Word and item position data
# # # # # # #

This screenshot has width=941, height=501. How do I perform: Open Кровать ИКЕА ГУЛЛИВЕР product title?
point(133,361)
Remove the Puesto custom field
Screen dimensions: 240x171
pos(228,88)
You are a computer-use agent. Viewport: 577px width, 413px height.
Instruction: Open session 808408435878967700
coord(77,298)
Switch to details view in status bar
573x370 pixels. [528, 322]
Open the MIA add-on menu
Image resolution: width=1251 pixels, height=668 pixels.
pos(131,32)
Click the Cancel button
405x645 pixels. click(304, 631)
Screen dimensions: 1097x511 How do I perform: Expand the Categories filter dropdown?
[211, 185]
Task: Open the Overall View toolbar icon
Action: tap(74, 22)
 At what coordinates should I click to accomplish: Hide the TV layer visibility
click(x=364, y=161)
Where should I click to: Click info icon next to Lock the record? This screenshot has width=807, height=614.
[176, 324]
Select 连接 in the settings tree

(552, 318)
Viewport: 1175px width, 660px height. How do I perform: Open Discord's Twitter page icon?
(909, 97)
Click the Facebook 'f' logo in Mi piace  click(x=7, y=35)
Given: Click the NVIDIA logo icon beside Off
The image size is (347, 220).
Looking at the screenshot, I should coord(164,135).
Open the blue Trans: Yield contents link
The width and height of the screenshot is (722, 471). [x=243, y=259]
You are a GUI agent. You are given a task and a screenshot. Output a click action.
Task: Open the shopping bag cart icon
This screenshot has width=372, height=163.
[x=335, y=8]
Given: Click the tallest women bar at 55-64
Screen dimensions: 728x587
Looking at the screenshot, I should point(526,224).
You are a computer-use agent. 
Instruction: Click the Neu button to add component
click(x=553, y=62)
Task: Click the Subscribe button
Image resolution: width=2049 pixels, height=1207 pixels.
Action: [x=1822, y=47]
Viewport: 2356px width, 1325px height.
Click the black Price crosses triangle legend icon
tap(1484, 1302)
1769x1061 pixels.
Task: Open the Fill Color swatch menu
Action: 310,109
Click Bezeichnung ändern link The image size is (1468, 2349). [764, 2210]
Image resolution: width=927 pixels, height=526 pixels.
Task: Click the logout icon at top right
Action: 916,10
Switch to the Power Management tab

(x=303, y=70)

# # # # # # #

Write out everything from the line containing "Where should I" down to the line containing "Action: [x=1822, y=47]", swapping "Subscribe" for "Follow" and leaving all else unchanged.

Where should I click to: Click info icon next to Lock the record? This screenshot has width=807, height=614.
[176, 324]
Select 连接 in the settings tree

(552, 318)
Viewport: 1175px width, 660px height. How do I perform: Open Discord's Twitter page icon?
(909, 97)
Click the Facebook 'f' logo in Mi piace  click(x=7, y=35)
Given: Click the NVIDIA logo icon beside Off
The image size is (347, 220).
Looking at the screenshot, I should coord(164,135).
Open the blue Trans: Yield contents link
The width and height of the screenshot is (722, 471). [x=243, y=259]
You are a GUI agent. You are given a task and a screenshot. Output a click action.
Task: Open the shopping bag cart icon
This screenshot has width=372, height=163.
[x=335, y=8]
Given: Click the tallest women bar at 55-64
Screen dimensions: 728x587
Looking at the screenshot, I should point(526,224).
You are a computer-use agent. 
Instruction: Click the Neu button to add component
click(x=553, y=62)
Task: Click the Follow button
Image resolution: width=2049 pixels, height=1207 pixels.
Action: [x=1822, y=47]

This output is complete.